В пятой главе повествователь выступает в первом своем лике – он прямо высказывает свое отношение к герою.
«У него много хлопот, но все же он не бросает земского места; жадность одолела, хочется поспеть и здесь, и там <…> Характер у него тоже изменился: стал тяжелым, раздражительным. Принимая больных, он обыкновенно сердится, нетерпеливо стучит палкой о пол и кричит своим неприятным голосом <…>».
Благодаря такой последовательной смене вариаций лика повествователя обличительная струя в рассказе нарастает постепенно; смена тона повествователя символизирует эволюцию характера героя.
Повествование третьего периода, благодаря сочетанию в нем нескольких ликов повествователя и планов героев, становится многопланным.
Многопланность повествования 1895–1904 годов особенно хорошо видна в «бесфабульных» рассказах Чехова этого времени.
Примером может служить рассказ «На подводе» (1897). В нем не происходит видимых событий (на протяжении всего рассказа Марья Васильевна едет на подводе), героиня не вступает во взаимоотношения с окружающими (несколько случайных фраз с попутчиками не в счет).
Фабульное движение заменено развитием тем, мотивов. Это воспоминания Марьи Васильевны о прошлом, мечты о счастье, мысли о том, как «человеческие отношения осложнились до такой степени непонятно, что, как подумаешь, делается жутко»; и вновь и вновь возвращающаяся, пронизывающая весь рассказ тема дороги.

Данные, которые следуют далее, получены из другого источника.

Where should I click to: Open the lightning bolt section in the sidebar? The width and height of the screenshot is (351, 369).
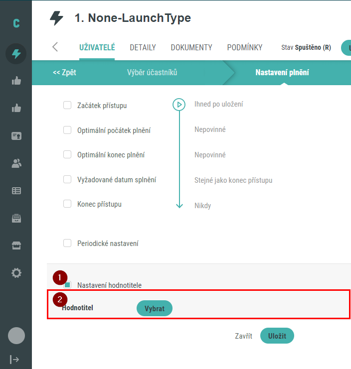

Такая композиция позволяет говорить о сходстве некоторых рассказов Чехова по построению с музыкальным произведением, симфонией[97]. Если не делать столь прямых аналогий с другим видом искусства, то можно отметить, что такой тип композиции ближе всего к лирическому стихотворению с его повторением, варьированием тем и мотивов, игрой образов-символов.
Подобные рассказы Чехов писал еще в конце 80-х годов («Святой ночью», «Холодная кровь», «Счастье», «Почта», «Свирель»). Но наибольшее развитие эта форма получила в последнее десятилетие его творчества («Студент», «В родном углу», «По делам службы», «Мужики», «Архиерей») – многоплановое повествование нового типа, очевидно, хорошо сочеталось со свободной композицией. Тема, появившись первый раз, например, в тексте от автора, затем повторяется в «плане» персонажа, другого, третьего, в «планах» разных ликов повествователя.